Aside from the advantages of a better work-life balance, consultant lawyers can also benefit from a greater variety of work and a larger range of clients since you are able to control what work you take on and for whom.
A huge benefit of working on law firm consultancy programmes in particular is that the firm pays for the very expensive professional indemnity insurance. This takes away a huge cost that the consultant would otherwise have to bear personally.
Perhaps the biggest drawback is the lack of financial certainty. Many consultants set up a private personal service company through which they contract with law firms for a pre-agreed fee.
Therefore, in order to establish yourself as a consultant to begin with, you may be doing more work and putting in more hours than if you were a solicitor in a law firm. You will need to establish your brand reputation and client connections.
Not only is a financial cushion necessary to help you through the start-up period, a significant chunk of time must also be spent building relationships with firms and actively seeking out work.
Furthermore, consultants take responsibility for ensuring they have funds to see them through any time off or holidays since they no longer get the benefits of sick pay or holiday pay.
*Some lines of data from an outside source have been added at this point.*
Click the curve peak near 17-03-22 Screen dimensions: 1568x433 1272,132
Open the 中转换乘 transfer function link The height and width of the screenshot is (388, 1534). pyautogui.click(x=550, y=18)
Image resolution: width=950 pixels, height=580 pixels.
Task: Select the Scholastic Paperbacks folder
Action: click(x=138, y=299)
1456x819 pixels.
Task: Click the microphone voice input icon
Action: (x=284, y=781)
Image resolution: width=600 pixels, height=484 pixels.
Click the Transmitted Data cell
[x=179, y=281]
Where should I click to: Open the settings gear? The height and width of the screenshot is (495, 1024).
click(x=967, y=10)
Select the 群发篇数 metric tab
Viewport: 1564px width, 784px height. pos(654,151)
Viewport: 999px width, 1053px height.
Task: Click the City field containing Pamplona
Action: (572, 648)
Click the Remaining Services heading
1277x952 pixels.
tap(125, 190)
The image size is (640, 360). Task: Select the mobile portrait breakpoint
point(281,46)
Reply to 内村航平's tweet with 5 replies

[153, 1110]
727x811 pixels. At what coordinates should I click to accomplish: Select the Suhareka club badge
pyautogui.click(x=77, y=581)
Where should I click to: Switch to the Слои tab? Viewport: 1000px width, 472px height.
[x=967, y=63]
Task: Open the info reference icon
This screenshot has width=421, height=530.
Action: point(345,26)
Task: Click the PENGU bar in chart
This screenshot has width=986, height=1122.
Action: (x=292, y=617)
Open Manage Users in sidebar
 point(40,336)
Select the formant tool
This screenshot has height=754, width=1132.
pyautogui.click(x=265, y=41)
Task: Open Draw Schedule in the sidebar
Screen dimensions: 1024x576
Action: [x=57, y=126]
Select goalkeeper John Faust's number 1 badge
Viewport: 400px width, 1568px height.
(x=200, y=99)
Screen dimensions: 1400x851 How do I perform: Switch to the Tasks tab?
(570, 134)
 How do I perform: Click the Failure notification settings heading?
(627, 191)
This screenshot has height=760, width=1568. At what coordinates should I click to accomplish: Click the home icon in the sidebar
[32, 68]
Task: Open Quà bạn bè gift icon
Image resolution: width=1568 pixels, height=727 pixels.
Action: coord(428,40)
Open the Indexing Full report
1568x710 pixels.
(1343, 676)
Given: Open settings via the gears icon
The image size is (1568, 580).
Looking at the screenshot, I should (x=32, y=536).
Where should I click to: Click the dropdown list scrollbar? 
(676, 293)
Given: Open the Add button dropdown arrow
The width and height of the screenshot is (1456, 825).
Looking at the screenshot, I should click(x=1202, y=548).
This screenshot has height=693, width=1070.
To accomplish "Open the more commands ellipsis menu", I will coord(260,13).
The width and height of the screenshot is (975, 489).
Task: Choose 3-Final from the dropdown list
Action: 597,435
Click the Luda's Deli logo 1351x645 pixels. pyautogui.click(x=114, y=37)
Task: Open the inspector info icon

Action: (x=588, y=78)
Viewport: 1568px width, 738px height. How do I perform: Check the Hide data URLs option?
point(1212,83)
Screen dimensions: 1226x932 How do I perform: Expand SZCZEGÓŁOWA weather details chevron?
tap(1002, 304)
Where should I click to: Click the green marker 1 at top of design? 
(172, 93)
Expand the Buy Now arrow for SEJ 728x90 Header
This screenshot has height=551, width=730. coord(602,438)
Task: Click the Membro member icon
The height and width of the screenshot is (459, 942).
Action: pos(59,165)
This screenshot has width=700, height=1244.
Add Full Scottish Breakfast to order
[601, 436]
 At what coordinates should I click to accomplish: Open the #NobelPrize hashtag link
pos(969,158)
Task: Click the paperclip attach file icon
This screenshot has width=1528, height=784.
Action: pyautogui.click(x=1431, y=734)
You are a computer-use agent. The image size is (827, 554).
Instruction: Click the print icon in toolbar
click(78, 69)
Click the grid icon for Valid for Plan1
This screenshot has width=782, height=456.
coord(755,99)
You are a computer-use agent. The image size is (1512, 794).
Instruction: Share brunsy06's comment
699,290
Career progression is also much more ambiguous as there are no defined roles to be promoted into, so the only real goal is growing the consultancy business to make it a success. Also, the selection process to be accepted onto a law firm consultancy scheme is rigorous, so freelance work is by no means an easy way into a legal career.
In theory, all qualified lawyers can become consultants, but young law students should not view freelance work as something you can pursue immediately after qualification. As with any form of self-employment, you need to be able to offer expertise or unique experience in order to market yourself. Therefore, several years working in a traditional legal career path to acquire experience and connections is a prerequisite.
Ultimately, if you want to be your own boss and utilise your legal qualifications and experience, being a freelance lawyer may be for you, as long as you are willing to take on the all risks and challenges this career path entails.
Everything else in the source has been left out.